DIRECTIONS FOR THIS TASK: Write out everything from the line containing "You are a computer-use agent. Image" down to the line containing "[x=661, y=48]", switching "Weekly" to "Monthly" and leaving all else as it is. Omit the pictures.

MATERIAL FOR THE TASK:
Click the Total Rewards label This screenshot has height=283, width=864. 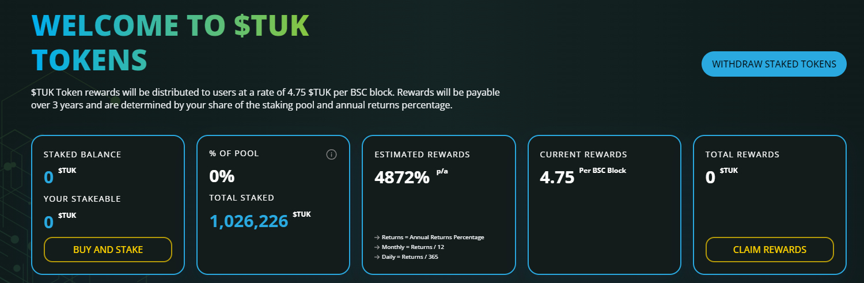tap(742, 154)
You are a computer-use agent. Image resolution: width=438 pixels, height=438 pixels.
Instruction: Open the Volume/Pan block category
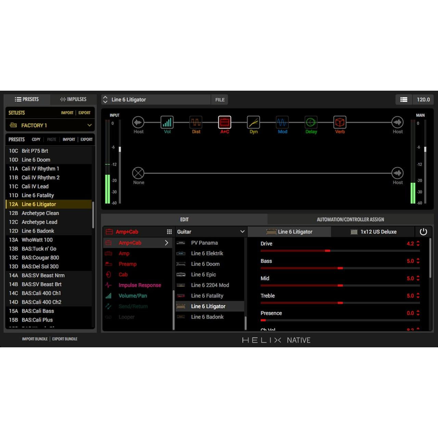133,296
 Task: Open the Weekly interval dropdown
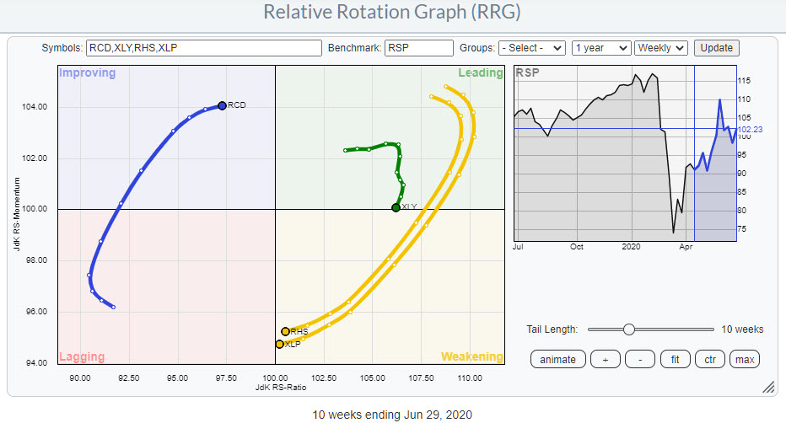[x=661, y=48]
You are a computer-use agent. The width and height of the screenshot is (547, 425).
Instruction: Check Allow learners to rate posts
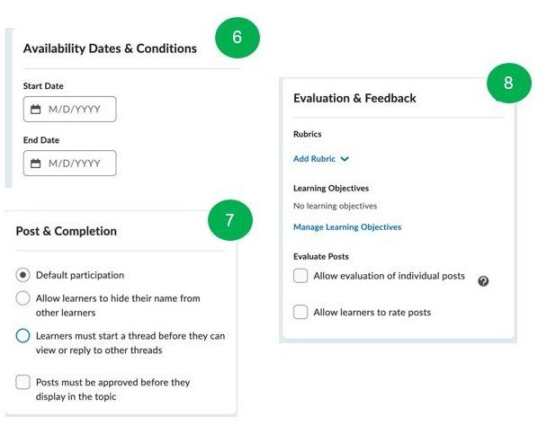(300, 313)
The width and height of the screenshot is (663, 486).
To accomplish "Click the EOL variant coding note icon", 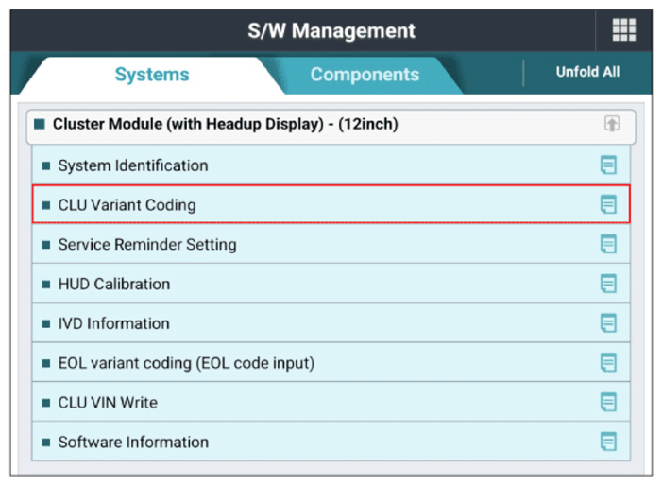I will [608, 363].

SOLUTION TO THIS PROBLEM:
You are a computer-use agent. Image resolution: width=438 pixels, height=438 pixels.
Instruction: Open the Volume/Pan block category
133,296
 Task: Open the Monthly interval dropdown
[x=661, y=48]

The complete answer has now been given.